STF HC 167476 AgR
PROCESSUALAGRAVO REGIMENTAL EM HABEAS CORPUS. ESTELIONATO (ART. 171, § 3º, DO CÓDIGO PENAL) E QUADRILHA ARMADA (ART. 288, PARÁGRAFO ÚNICO, DO CÓDIGO PENAL). INSURGÊNCIA QUANTO À DOSIMETRIA. FIXAÇÃO DA PENA-BASE ACIMA DO MÍNIMO LEGAL. VALORAÇÃO NEGATIVA DAS CONSEQUÊNCIAS DO CRIME. FUNDAMENTAÇÃO IDÔNEA. FRAÇÃO DE AUMENTO DO CRIME DE QUADRILHA ARMADA. MATÉRIA NÃO ANALISADA PELO SUPERIOR TRBUNAL DE JUSTIÇA. SUPRESSÃO DE INSTÂNCIA.

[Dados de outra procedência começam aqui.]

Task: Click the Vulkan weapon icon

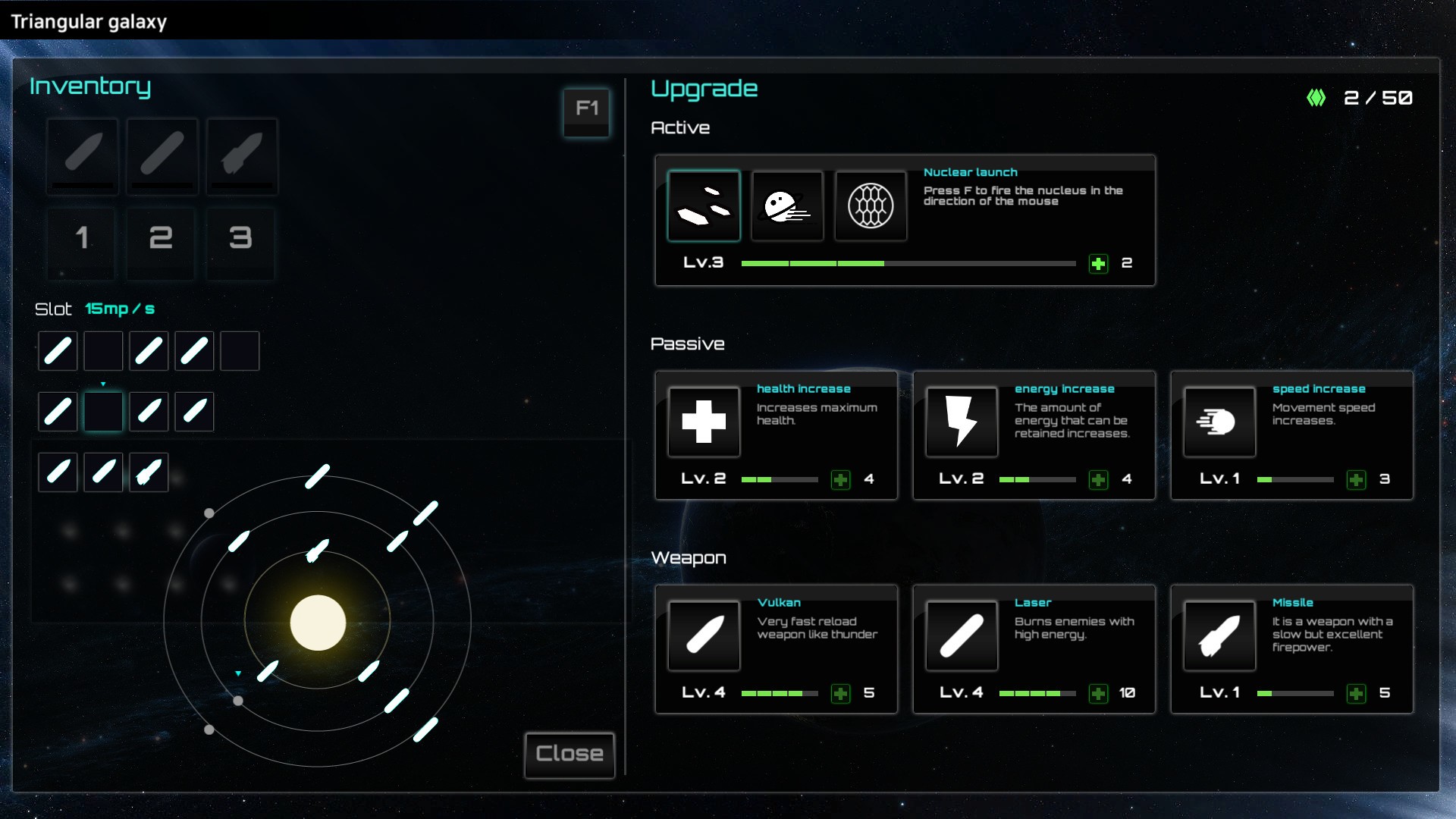Action: click(703, 633)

1. A dosimetria da pena está ligada ao mérito da ação penal, ao juízo que é realizado pelo magistrado sentenciante após a análise do acervo probatório amealhado ao longo da instrução criminal. Daí ser inviável, na via estreita do Habeas Corpus, reavaliar os elementos de convicção, a fim de se redimensionar a sanção. O que está autorizado, segundo reiterada jurisprudência desta CORTE, é apenas o controle da legalidade dos critérios invocados, com a correção de eventuais arbitrariedades, o que não se verifica na espécie.
2. Pena-base adequadamente estabelecida com arrimo no reconhecimento desfavorável da circunstância judicial atinente às consequências do crime, em razão do montante apropriado pelos réus, causando grave prejuízo aos cofres públicos.
3. O Superior Tribunal de Justiça não enfrentou o pedido de redução da fração de aumento prevista no art. 288, parágrafo único, do Código Penal. Desse modo, qualquer juízo desta CORTE a respeito do tema implicaria supressão de instância e contrariedade à repartição constitucional de competências, o que não é admitido pela jurisprudência do STF.
4. Agravo regimental a que se nega provimento.